(Screenshot grounding data)
......

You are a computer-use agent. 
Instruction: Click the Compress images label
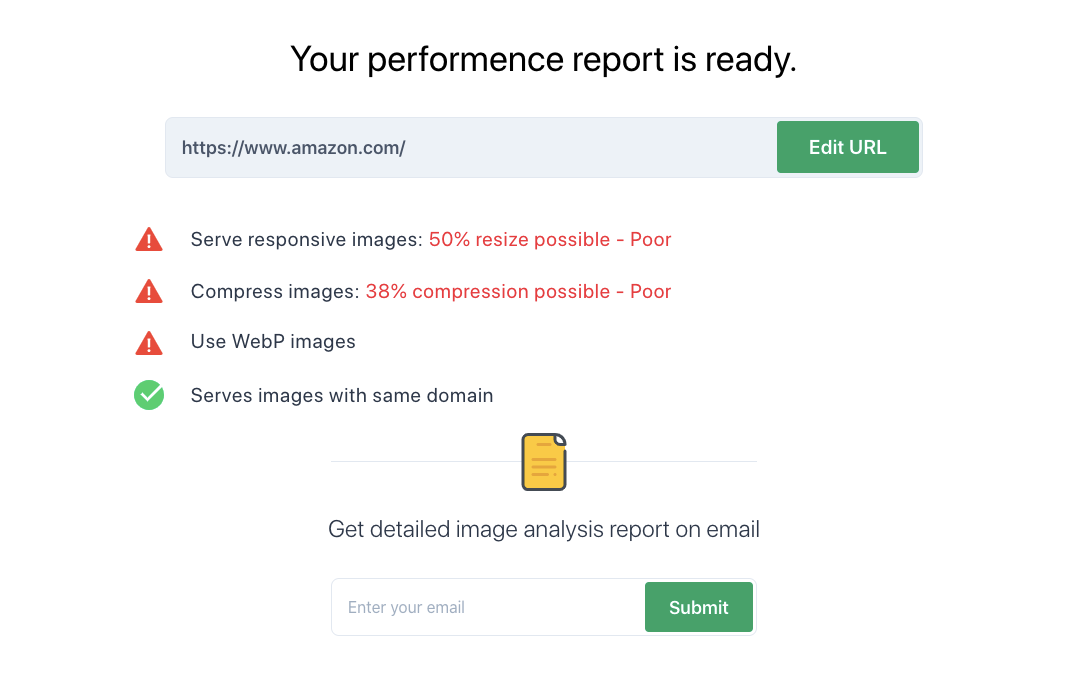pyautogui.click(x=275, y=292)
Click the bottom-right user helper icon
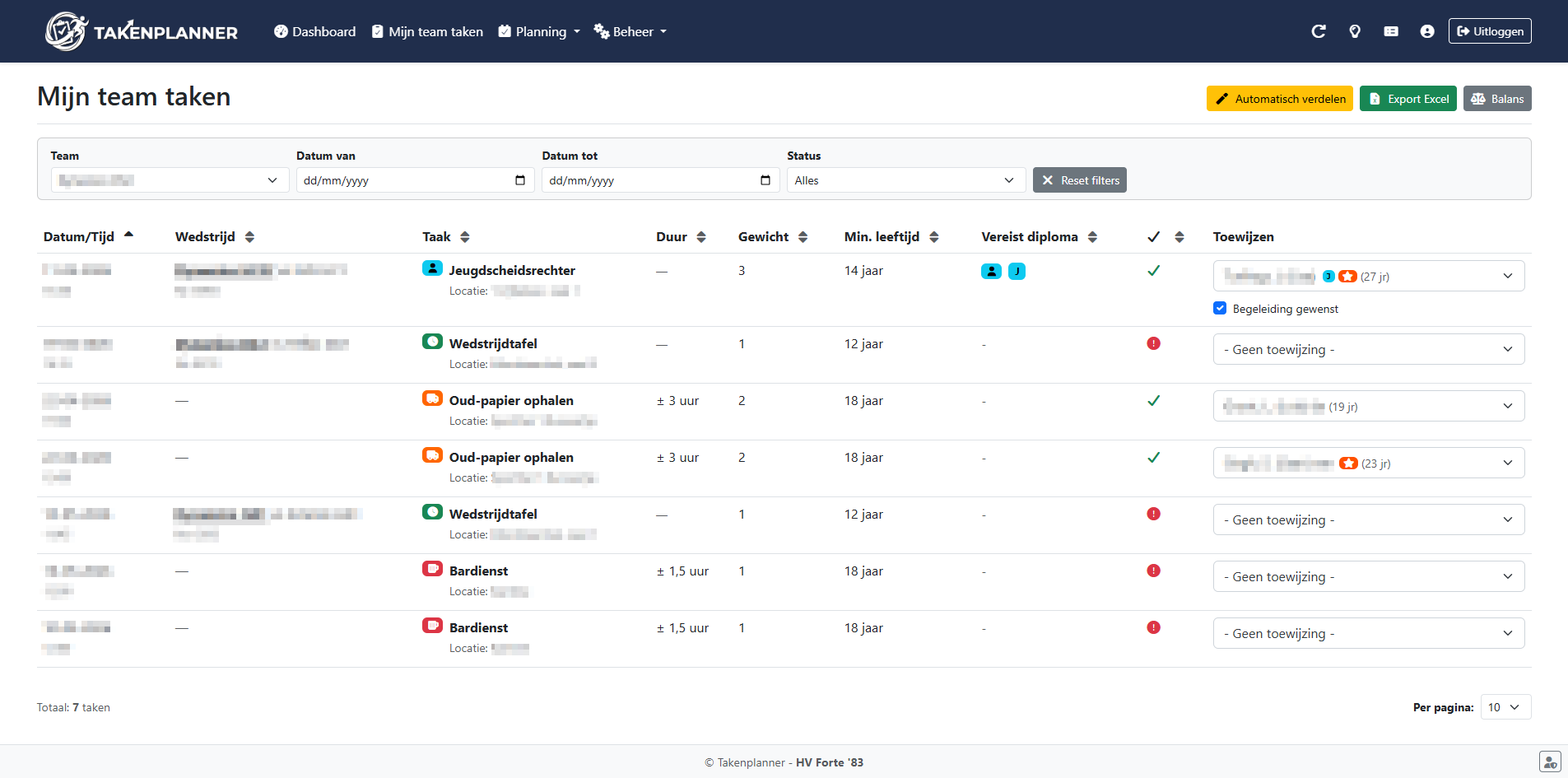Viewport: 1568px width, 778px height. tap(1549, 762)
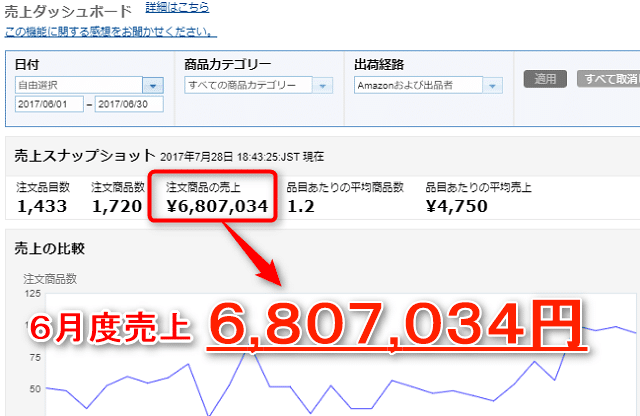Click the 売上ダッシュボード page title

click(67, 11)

......

§ **What this task involves**:
Each record above should be repeated exactly, please, without pictures.

§ **Written response**:
You are a computer-use agent. 
Instruction: Click the Compress images label
pyautogui.click(x=275, y=292)
Click the bottom-right user helper icon
Viewport: 1568px width, 778px height. tap(1549, 762)
Click the 売上ダッシュボード page title

click(67, 11)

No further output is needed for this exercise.